▶ TASKS TO CARRY OUT:
a: According to the Kindersley biography, at which school was Kindersley educated?
b: Sum up the Kindersley biography in two sentences.
Start of SELECTED TEXT
- Born: 7 April 1869 Cape Town, Cape Colony
- Died: 19 June 1955 (aged 86) Isle of Wight, Hampshire, England
- Allegiance: United Kingdom
- Branch: Highland Light Infantry
- Rank: Lieutenant-Colonel
- Conflicts: Second Boer War First World War
- Awards: Companion of the Order of St Michael and St George
- Other work: Deputy Lieutenant of Hampshire

= A.O.L. Kindersley =

British soldier and diplomat

Lieutenant-Colonel Archibald Ogilvie Lyttelton Kindersley, (7 April 1869 – 19 June 1955) was a British soldier and diplomat.

== Biography ==

He was the eldest son of Captain H. W. S. Kindersley, of the 29th and 99th Regiments, of Tranmere, Lymington, and was educated at the Edinburgh Academy.

Entering the British Army, Kindersley was promoted to captain on 17 September 1892, and served with the Highland Light Infantry in Niger Coast Protectorate from 1893 to 1896, including the Brass River Expedition of 1895. He was re-commissioned for active service during the Second Boer War, and left Southampton in February 1900 with a battalion of the Scottish Rifles headed for South Africa, where he served as a transport officer. He received the honorary rank of major on 12 April 1902.
End of SELECTED TEXT
Start of RECORD SET
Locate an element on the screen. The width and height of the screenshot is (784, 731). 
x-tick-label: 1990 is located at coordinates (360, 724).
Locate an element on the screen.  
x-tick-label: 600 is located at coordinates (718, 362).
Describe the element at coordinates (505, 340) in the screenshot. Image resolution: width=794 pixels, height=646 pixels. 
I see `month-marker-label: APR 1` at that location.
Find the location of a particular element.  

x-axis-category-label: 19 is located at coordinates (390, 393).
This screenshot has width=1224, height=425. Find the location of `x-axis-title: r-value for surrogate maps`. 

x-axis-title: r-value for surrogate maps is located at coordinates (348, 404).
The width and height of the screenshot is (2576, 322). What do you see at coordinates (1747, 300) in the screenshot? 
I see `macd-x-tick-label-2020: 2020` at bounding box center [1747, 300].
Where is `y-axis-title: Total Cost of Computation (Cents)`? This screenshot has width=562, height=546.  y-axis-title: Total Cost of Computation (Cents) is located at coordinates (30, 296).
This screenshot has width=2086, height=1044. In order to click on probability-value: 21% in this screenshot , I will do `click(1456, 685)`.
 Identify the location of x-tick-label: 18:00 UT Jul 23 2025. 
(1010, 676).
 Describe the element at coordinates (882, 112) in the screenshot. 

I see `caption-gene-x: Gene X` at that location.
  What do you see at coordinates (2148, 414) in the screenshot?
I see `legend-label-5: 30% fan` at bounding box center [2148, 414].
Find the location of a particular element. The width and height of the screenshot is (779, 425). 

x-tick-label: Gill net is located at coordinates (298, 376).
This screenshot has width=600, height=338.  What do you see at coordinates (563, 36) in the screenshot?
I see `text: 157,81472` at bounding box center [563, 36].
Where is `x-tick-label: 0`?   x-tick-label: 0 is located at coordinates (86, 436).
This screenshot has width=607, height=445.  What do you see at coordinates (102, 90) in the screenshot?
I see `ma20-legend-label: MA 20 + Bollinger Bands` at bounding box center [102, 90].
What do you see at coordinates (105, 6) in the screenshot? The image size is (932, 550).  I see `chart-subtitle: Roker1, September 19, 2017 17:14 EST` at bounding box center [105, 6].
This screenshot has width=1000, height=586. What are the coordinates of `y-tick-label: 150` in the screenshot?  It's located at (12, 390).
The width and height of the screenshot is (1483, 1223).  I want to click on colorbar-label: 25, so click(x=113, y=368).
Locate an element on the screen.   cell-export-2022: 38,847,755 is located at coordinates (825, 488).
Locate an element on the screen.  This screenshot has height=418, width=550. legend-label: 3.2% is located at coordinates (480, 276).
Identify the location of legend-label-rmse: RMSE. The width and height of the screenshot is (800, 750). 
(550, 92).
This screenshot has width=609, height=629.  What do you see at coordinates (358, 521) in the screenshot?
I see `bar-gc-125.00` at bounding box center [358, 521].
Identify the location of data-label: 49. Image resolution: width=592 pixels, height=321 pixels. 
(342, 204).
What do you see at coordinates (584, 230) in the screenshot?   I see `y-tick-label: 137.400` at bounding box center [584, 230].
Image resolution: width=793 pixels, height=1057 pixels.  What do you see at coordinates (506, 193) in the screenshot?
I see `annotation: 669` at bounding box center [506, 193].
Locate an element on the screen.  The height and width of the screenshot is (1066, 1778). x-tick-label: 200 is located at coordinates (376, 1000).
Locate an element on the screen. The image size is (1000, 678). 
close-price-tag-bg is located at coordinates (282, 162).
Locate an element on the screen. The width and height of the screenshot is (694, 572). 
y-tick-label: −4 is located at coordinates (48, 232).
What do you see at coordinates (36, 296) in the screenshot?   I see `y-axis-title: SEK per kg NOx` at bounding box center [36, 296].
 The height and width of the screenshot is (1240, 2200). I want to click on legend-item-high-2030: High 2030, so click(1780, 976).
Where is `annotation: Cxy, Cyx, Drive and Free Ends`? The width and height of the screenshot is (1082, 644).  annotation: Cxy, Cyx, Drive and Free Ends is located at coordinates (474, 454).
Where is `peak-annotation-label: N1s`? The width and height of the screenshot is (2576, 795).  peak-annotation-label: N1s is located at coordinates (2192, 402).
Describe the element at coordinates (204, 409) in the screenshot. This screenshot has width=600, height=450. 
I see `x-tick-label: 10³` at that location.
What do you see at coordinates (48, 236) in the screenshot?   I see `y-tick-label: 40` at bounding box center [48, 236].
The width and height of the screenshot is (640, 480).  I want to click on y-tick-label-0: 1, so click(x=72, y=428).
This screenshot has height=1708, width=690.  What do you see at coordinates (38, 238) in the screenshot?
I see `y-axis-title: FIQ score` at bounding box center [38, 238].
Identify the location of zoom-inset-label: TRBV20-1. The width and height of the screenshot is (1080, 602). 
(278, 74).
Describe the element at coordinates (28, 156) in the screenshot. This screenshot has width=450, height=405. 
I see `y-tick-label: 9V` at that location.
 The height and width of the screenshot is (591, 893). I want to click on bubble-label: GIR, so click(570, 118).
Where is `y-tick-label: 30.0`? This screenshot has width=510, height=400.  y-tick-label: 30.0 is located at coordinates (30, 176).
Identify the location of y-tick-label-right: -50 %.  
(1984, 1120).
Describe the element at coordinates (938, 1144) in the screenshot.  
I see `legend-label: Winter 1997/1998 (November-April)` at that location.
End of RECORD SET
▶ SOLUTIONS PER TASK:
a: The Edinburgh Academy.

b: Archibald Ogilvie Lyttelton Kindersley (1869–1955) was a British soldier and diplomat, the eldest son of Captain H. W. S. Kindersley, and was educated at the Edinburgh Academy. He served with the Highland Light Infantry in the Niger Coast Protectorate from 1893 to 1896 and as a transport officer in South Africa during the Second Boer War, and he received the honorary rank of major in 1902.